Banking and capital markets: US Deals 2024 outlook

Bank dealmaking stuck in neutral

Shrinking net interest margins, slow-moving regulatory deal reviews and bank stock prices still depressed by the FDIC’s interventions continue to suppress the industry’s anticipated consolidation. These and other mitigating factors outweigh the compelling trends that we see as a strong impetus to banking and capital markets dealmaking.

Among the compelling trends: the reinvention of banking business models powered by enterprise-wide digital transformation, new uses for artificial intelligence and, for some institutions, a desire for a different business mix that’s less reliant on interest rate spreads. Together, those forces form a foundational industry shift prompting banks to scrutinize their profit drivers, which business lines they operate in and how they’re organized. CEOs are pursuing their vision for how to compete in this unfolding new age of banking. And dealmaking will be in service to that long-range view, which may produce surprising tie-ups rather than adhering to historical patterns.

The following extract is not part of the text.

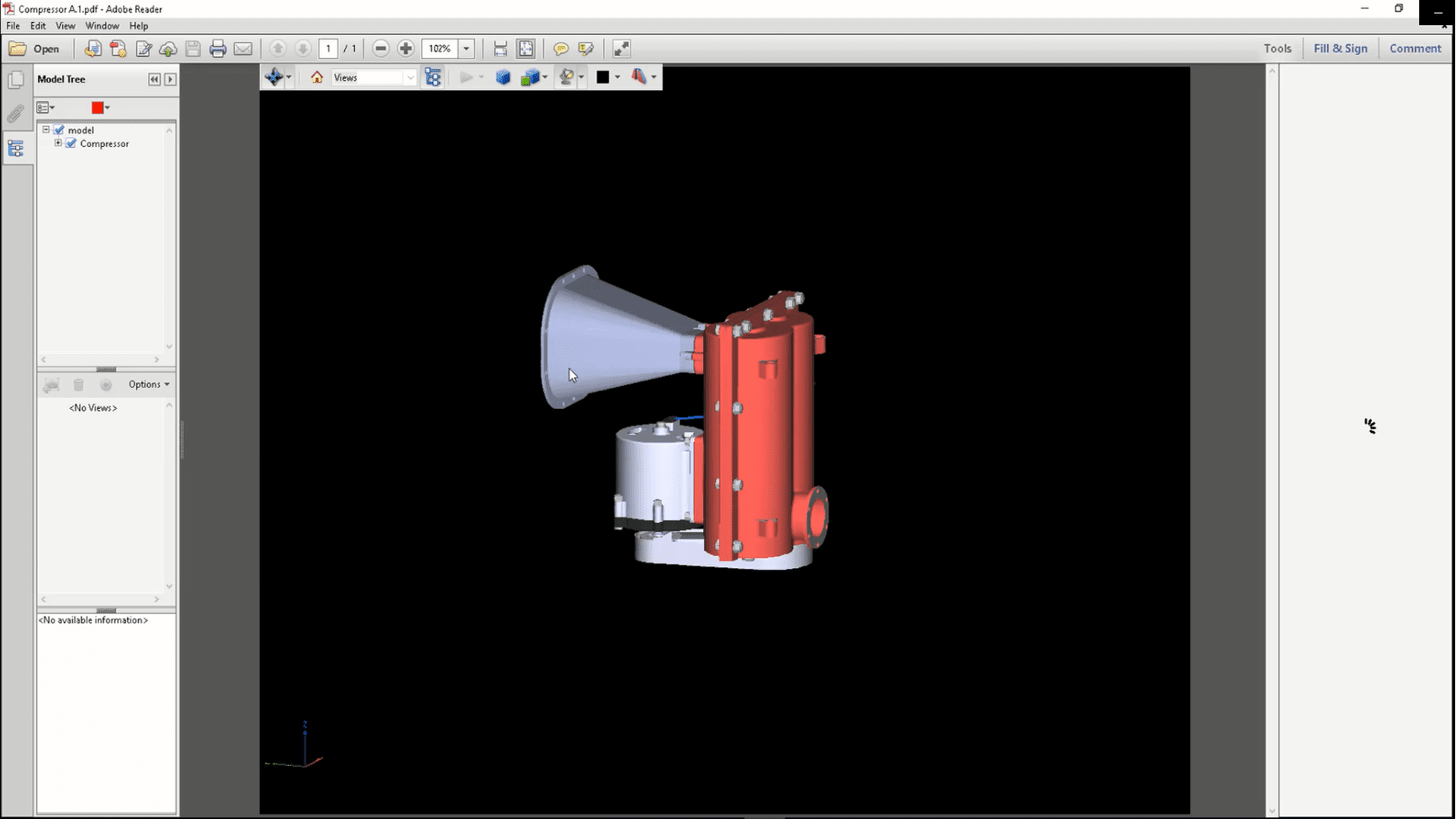Click the lighting lamp icon

tap(566, 77)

We may not have to wait too long to see what surprises are in store. The factors currently inhibiting dealmaking — stock prices, interest rates and regulations — are cyclical and when they change direction, they’ll constitute a tailwind spurring the long-anticipated consolidation wave.

Explore national deals trends


Note: The primary M&A data source used in the year-end outlook is S&P Capital IQ. This is a change from our past outlook reports.​


Key deal drivers

Much time has been spent over the past 18–24 months discussing sector trends that are expected to drive deal activity between financial institutions. Just as important are several impediments keeping potential buyers on the sidelines.

  • High interest rates and embedded losses in target bank loan and debt securities portfolios require more scrutiny from interested buyers. The impact from absorbing losses due to sustained high interest rates has created hesitancy among buyers.
  • Share prices have yet to recover from March’s events. As the primary currency in bank M&A, stagnant or falling stock prices suppress deal activity. A continuation of the equity rally observed in November might help potential buyers rekindle deal talks as financial institutions are able to capitalize on their rising share price.
  • Merger review speed and deeper scrutiny by regulators is extending deal closing timelines. Protracted regulatory approvals for bank M&A over the past few years is a disincentive for many potential buyers. Other strategic alternatives to growth (e.g. fintech or private equity partnerships), may become more appealing compared to the length of time banks are waiting for acquisition approvals.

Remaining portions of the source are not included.